Em relação à Zika, o Instituto trabalha no desenvolvimento de um anticorpo
monoclonal para o tratamento da doença, e em uma vacina preventiva. Já quanto à raiva, o Butantan
produz o soro usado atualmente na prevenção e no tratamento pós-infecção, e
desenvolve uma vacina contra a doença. Além disso, a doença de Chagas também é foco de estudo do Instituto.
“Como
pesquisadores e cientistas do Butantan, que é um instituto voltado para a saúde
pública, temos essa missão de divulgar cada vez mais sobre as Doenças Tropicais
Negligenciadas e a importância de combatê-las. Faz parte do nosso papel falar,
no dia a dia, sobre o tema e conscientizar a população”, ressalta Eliana
Nakano, que tem como seu objeto de estudo outra DNT: a esquistossomose.
Popularmente
conhecida como barriga d'água e causada pelo parasita Schistosoma
mansoni, a enfermidade é transmitida pelo caramujo de água doce, que
abriga o parasita e libera larvas que infectam o homem ao penetrarem em sua
pele. Quando desenvolve a doença, o homem também libera ovos do parasita
através das fezes, que, por sua vez, vão infectar a água novamente – e assim
sucessivamente. É por isso que locais com baixas condições de saneamento estão
mais suscetíveis a registrar casos da doença.
A
mitigação da esquistossomose exige o controle dos hospedeiros intermediários,
mas a prática pode causar desequilíbrio ambiental, uma vez que o produto usado
para o controle é altamente tóxico. É possível, então, detectar se um
determinado local está infectado a partir da coleta e análise da água. “Isso
acontece com investimento público, mas, como essas doenças foram negligenciadas
por muito tempo, ainda é difícil colocar em prática. A indústria
farmacêutica também não se voltou para investir em novos fármacos de combate à
esquistossomose. Os que existem estão no mercado há décadas”, ressalta
Eliana.
Foi
esse cenário que levou a pesquisadora, junto com sua equipe, a desenvolver
estudos de bioprospecção dentro do Laboratório de Parasitologia do Butantan: a
busca é por compostos ativos provenientes da biodiversidade brasileira
que possam atuar no combate à esquistossomose.
O
estudo analisa mais de 40 espécies de algas marinhas que possuem um composto
que, ao ser extraído e testado nos vetores da doença, reage de maneira
combativa contra os caramujos. O grupo também busca compostos ativos em venenos
de espécies estudadas no próprio instituto, e já identificou um deles em sapos.

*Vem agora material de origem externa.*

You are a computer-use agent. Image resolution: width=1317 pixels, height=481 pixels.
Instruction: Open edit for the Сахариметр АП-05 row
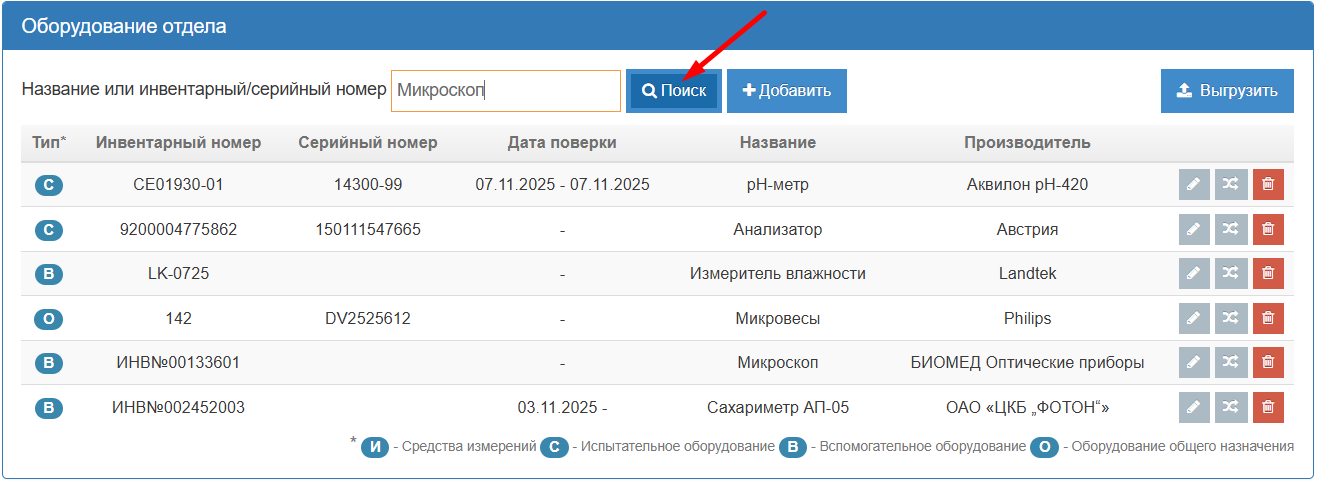(1194, 408)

A partir desses estudos, foram identificados compostos com atividade
antiparasitária em venenos e algas marinhas. Futuramente, a pesquisa pode dar
origem a um produto para o controle do vetor – atualmente a eliminação dos
caramujos se dá com o uso de produtos químicos de alta toxicidade, e o único
composto do tipo é proibido no Brasil.